Dari pada berlama-lama, mari langsung saja kita bahas macam-macam hukum taklifi dan pembagiannya dalam ilmu ushul fiqih :
Macam-macam Hukum Taklifi
Hukum taklifi ada lima macam, yaitu :
- Wajib
- Mandub
- Haram
- Makruh
- Mubah
Berikut pembahasan lebih detail mengenai kelima macam hukum taklifi :
1. Wajib
Macam hukum taklifi yang pertama adalah wajib (arab : وَاجِبٌ). Apa itu wajib? Wajib adalah : "suatu perintah yang dibebankan kepada mukallaf yang sifatnya harus dikerjakan". Seorang mukallaf akan mendapatkan ganjaran apabila melaksanakan perkara wajib dan mendapatkan hukuman atau dosa jika meninggalkan perkara wajib.
Di kalangan para ahli ushul fiqih, wajib juga dikenal dengan istilah fardhu (arab : فَرْضٌ) atau faridhah (arab : فَرِيْضَةٌ), hatman (arab : حَتْمًا) atau mahtum (arab : مَحْتُوْمٌ), dan juga lazim (arab : لَازِمٌ). Istilah-istilah tersebut memiliki kesamaan makna menurut kebanyakan para ulama.

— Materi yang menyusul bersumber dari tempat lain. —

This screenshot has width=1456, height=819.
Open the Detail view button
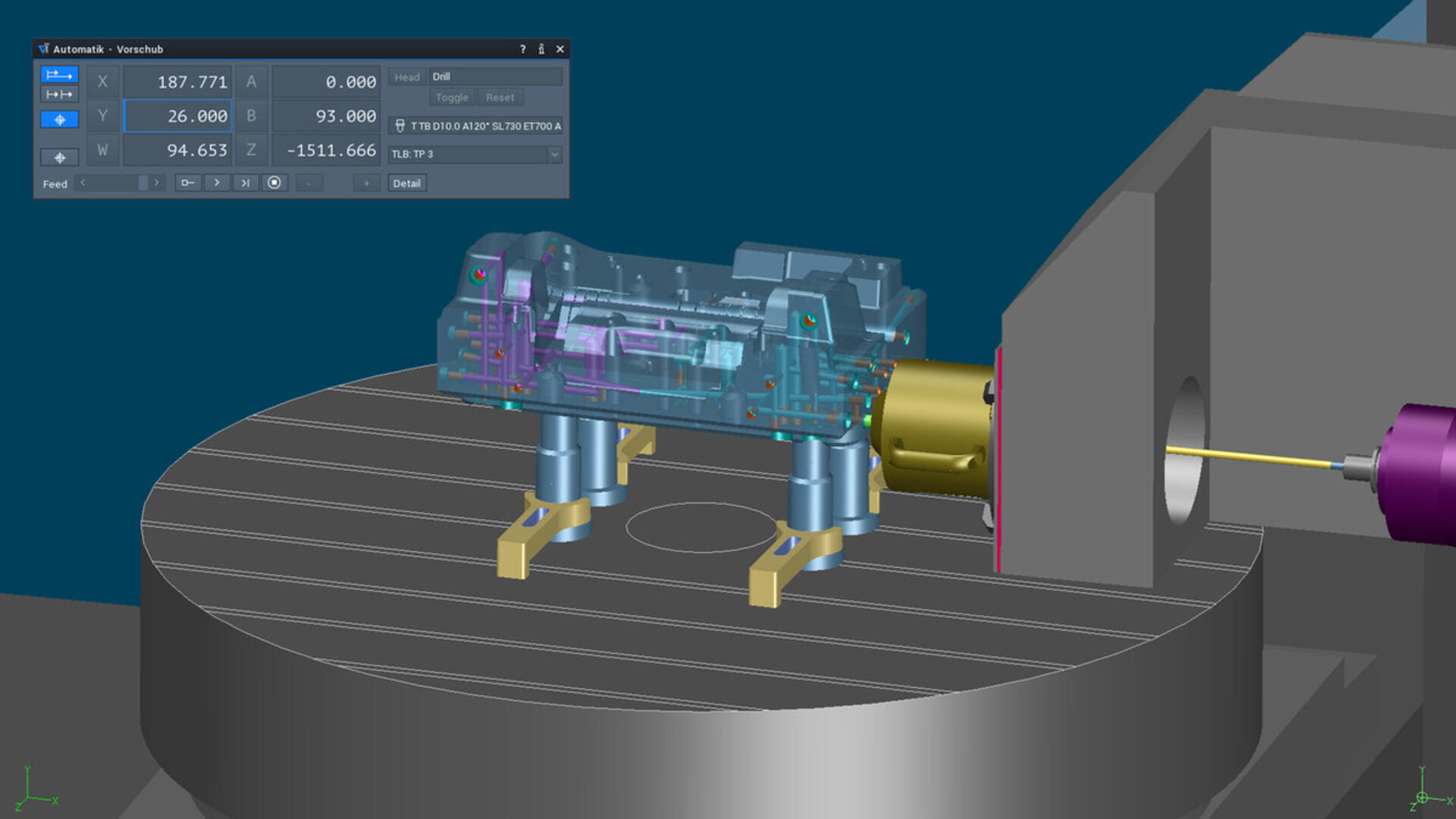point(406,183)
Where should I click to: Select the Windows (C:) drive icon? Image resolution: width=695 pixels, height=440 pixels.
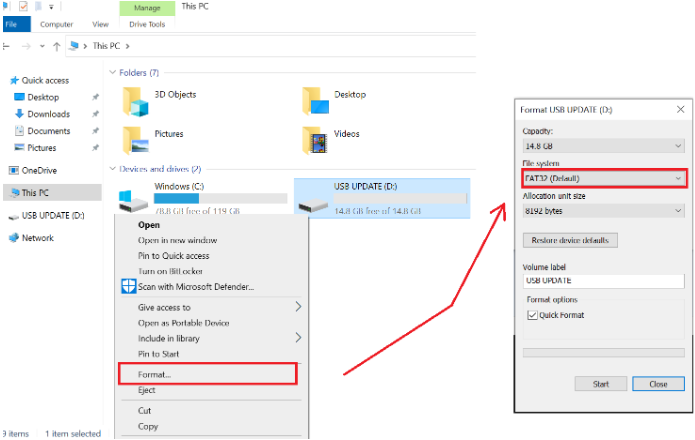(x=134, y=199)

Adapun menurut ulama Hanafiyyah, mereka membedakan antara fardhu dan wajib. Menurut mereka fardhu adalah istilah untuk menyebut suatu hukum yang ditetapkan dengan dalil qoth'i (arab : قَطْعِيٌّ) seperti dalil dari Al-Quran dan hadits yang mutawatir. Sedangkan wajib adalah istilah untuk menyebut suatu hukum yang ditetapkan dengan dalil dzonni (arab : ظَنِّيٌّ) seperti hadits ahad.
Hukum wajib sendiri terbagi menjadi empat bagian, yaitu :
- Berdasarkan keterikatannya dengan waktu :
- Wajib Muthlaq (arab : وَاجِبٌ مُطْلَقٌ). Wajib muthlaq adalah kewajiban yang waktu pelaksanaannya luas dan tidak terikat dengan waktu. Contoh : menqodho' puasa Ramadhan.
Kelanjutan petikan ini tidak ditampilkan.